The required output is the run of lines from the one holding "Viewport: 1316px width, 913px" through the final line of the listing, restated word for word, with no pictures.

++++++++++

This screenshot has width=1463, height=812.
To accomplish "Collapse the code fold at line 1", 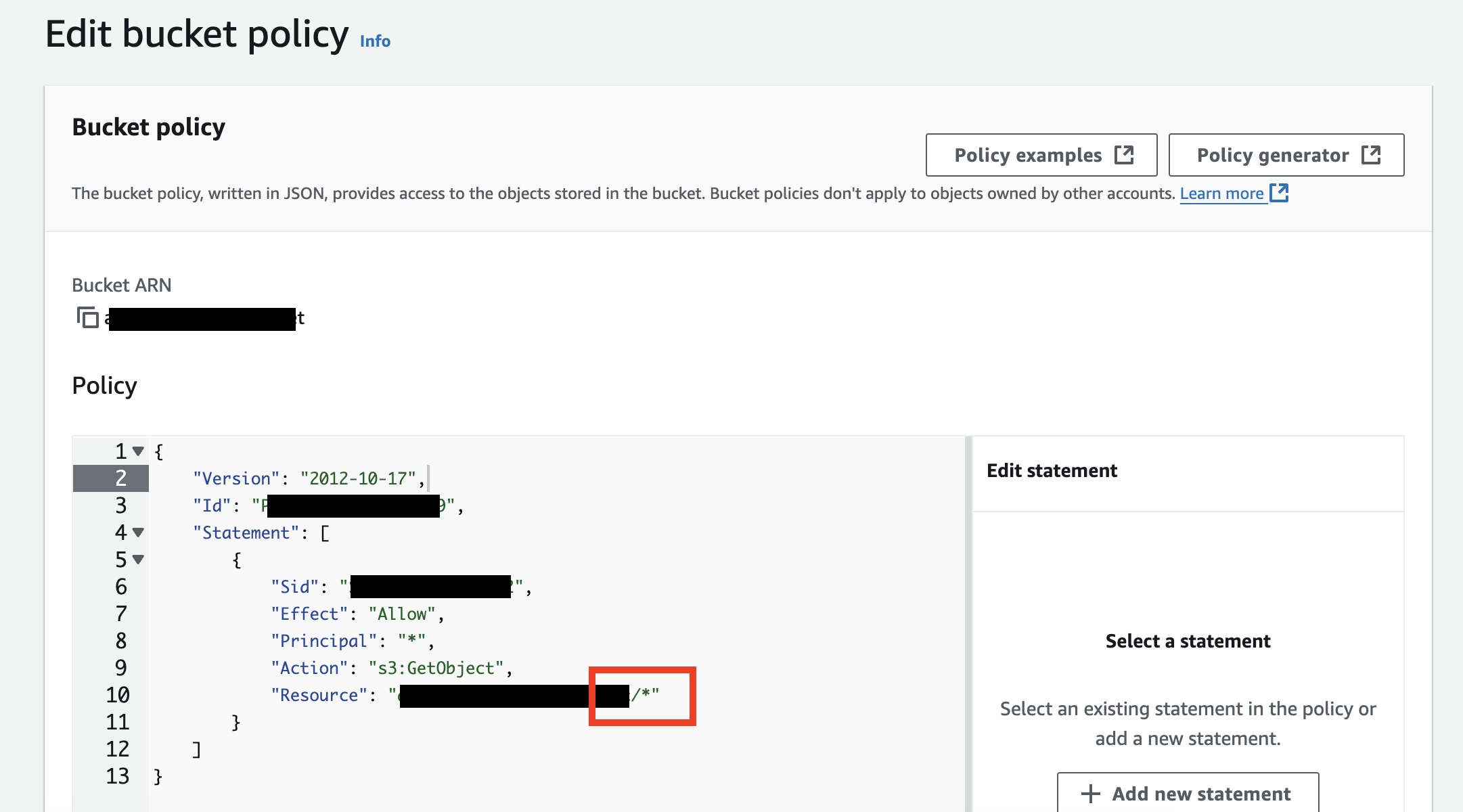I will (138, 451).
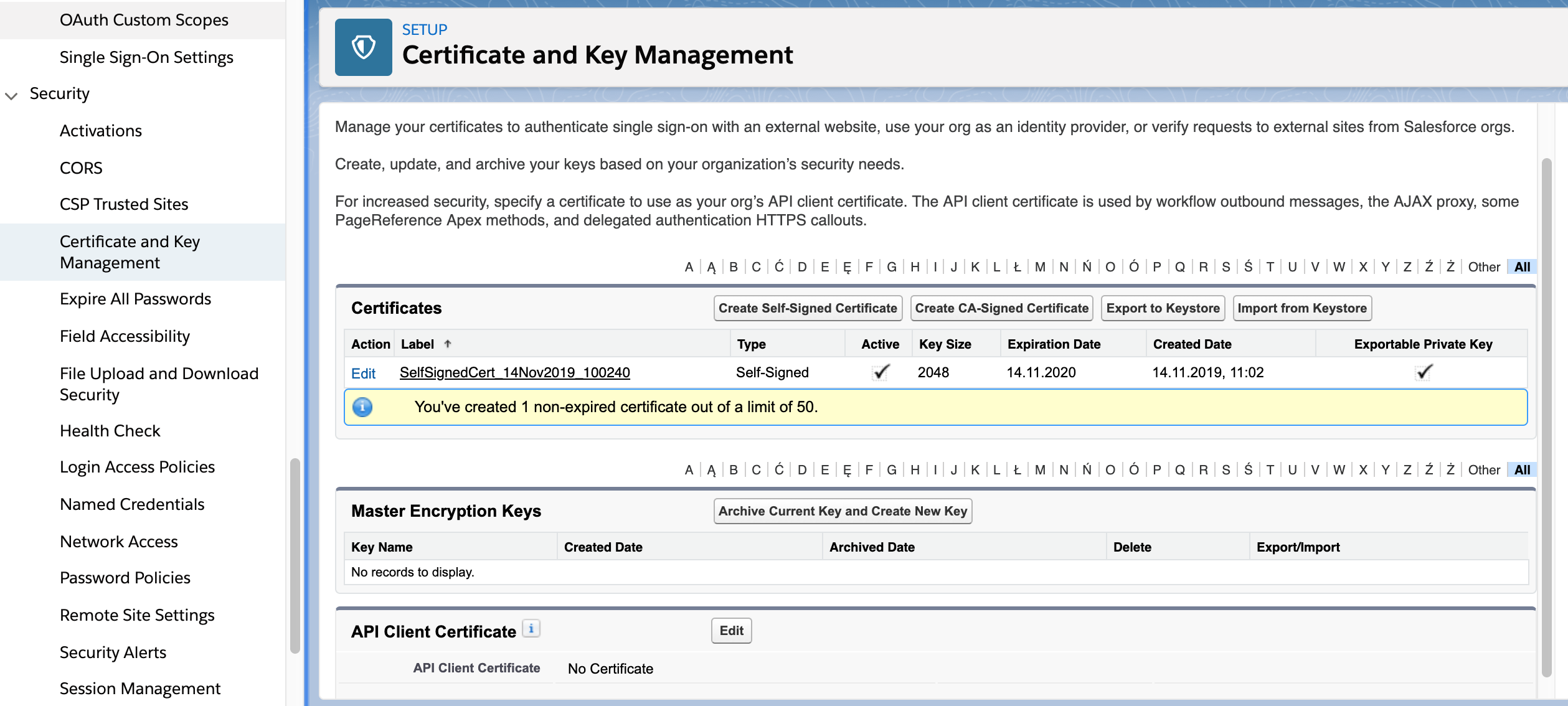The height and width of the screenshot is (706, 1568).
Task: Click the Exportable Private Key checkmark
Action: (1424, 372)
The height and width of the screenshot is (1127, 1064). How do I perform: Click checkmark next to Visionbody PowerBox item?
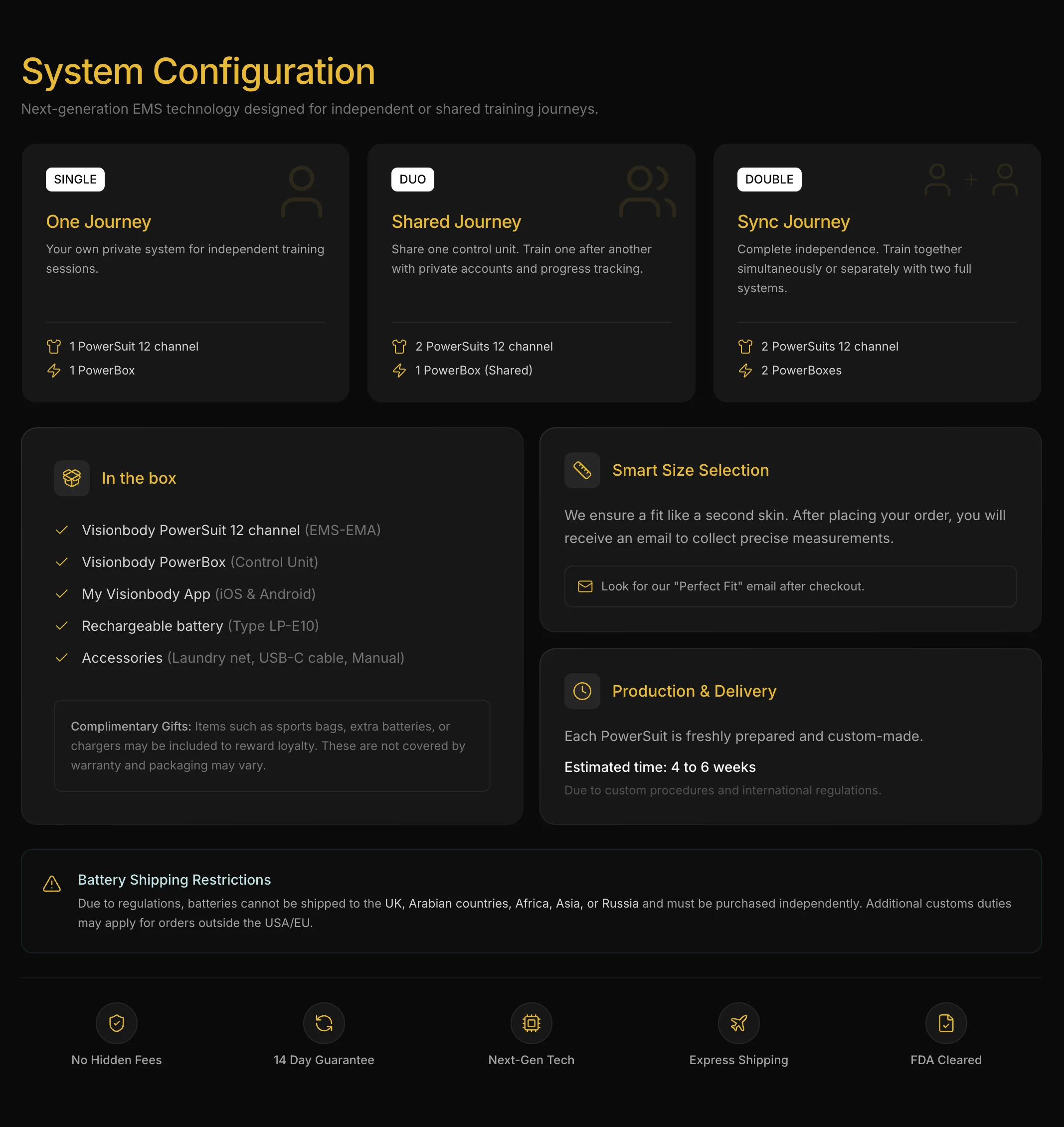pyautogui.click(x=62, y=562)
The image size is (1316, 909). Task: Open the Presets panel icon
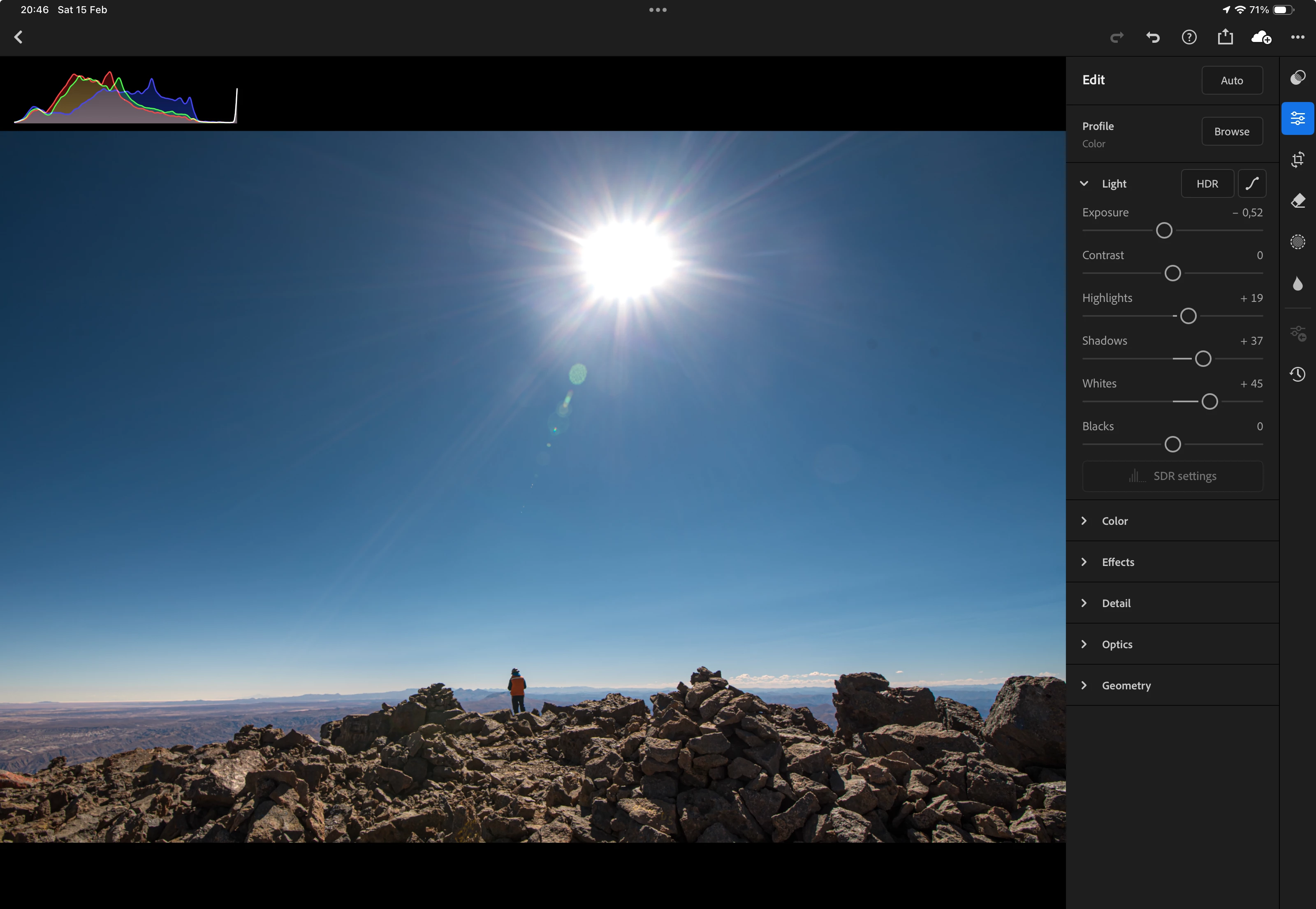point(1297,77)
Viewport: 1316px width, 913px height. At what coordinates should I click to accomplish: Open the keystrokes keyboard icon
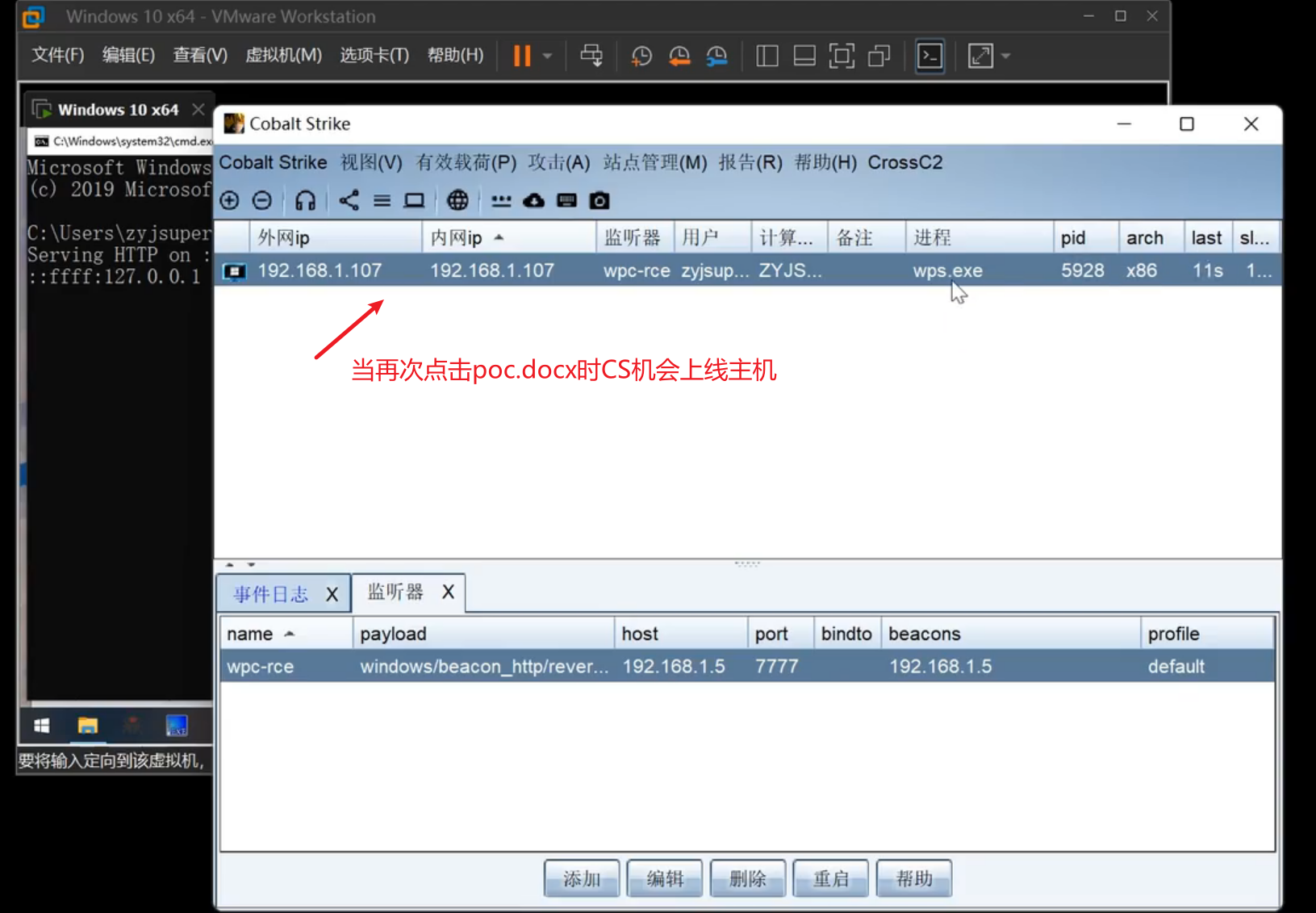(x=567, y=200)
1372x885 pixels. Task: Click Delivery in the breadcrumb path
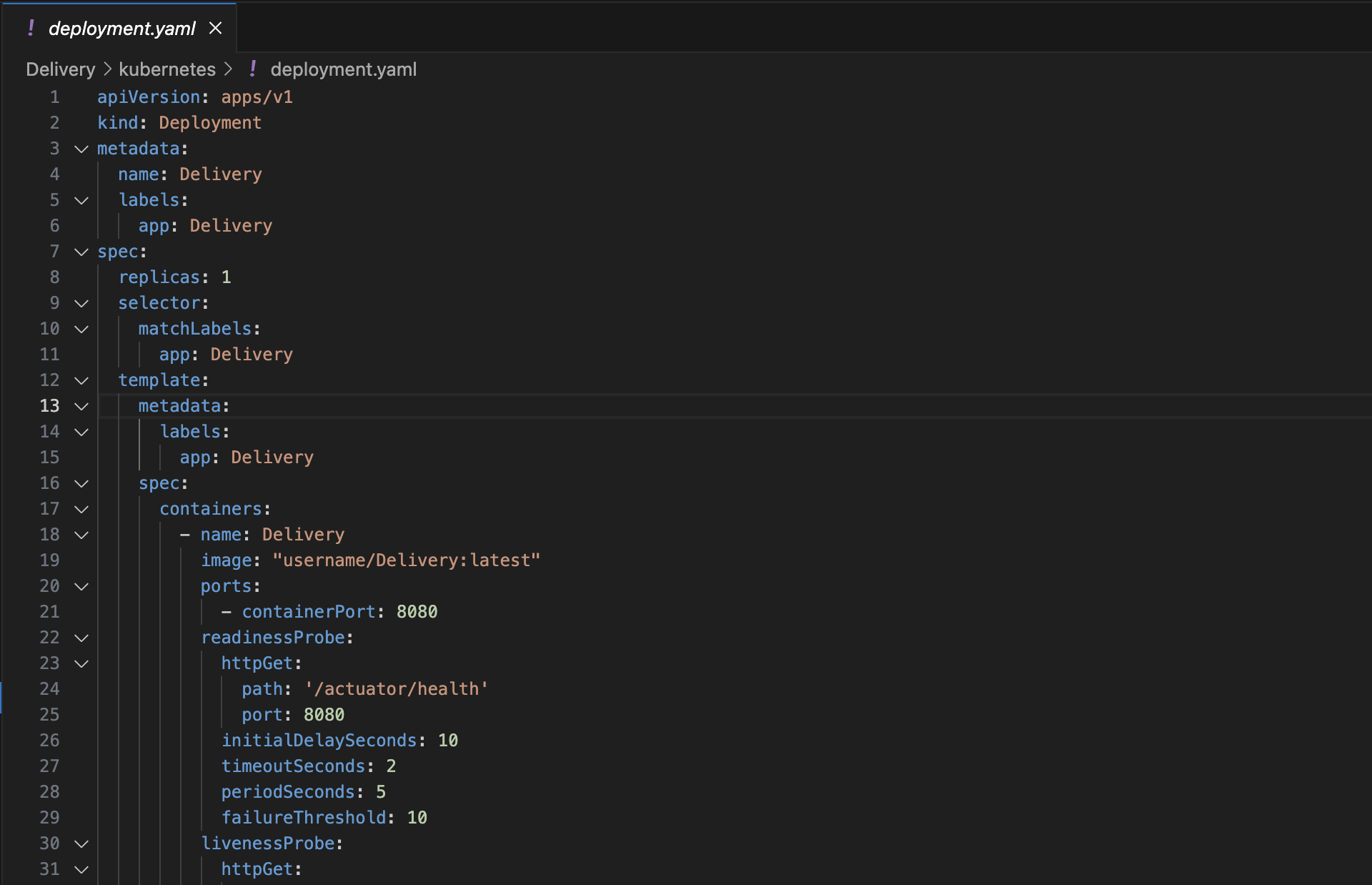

++++++++++

▶ _RESULT OF THIS TASK_
Viewport: 1316px width, 913px height. At what coordinates should I click to accomplish: Open the keystrokes keyboard icon
(x=567, y=200)
1372x885 pixels. Task: Click Delivery in the breadcrumb path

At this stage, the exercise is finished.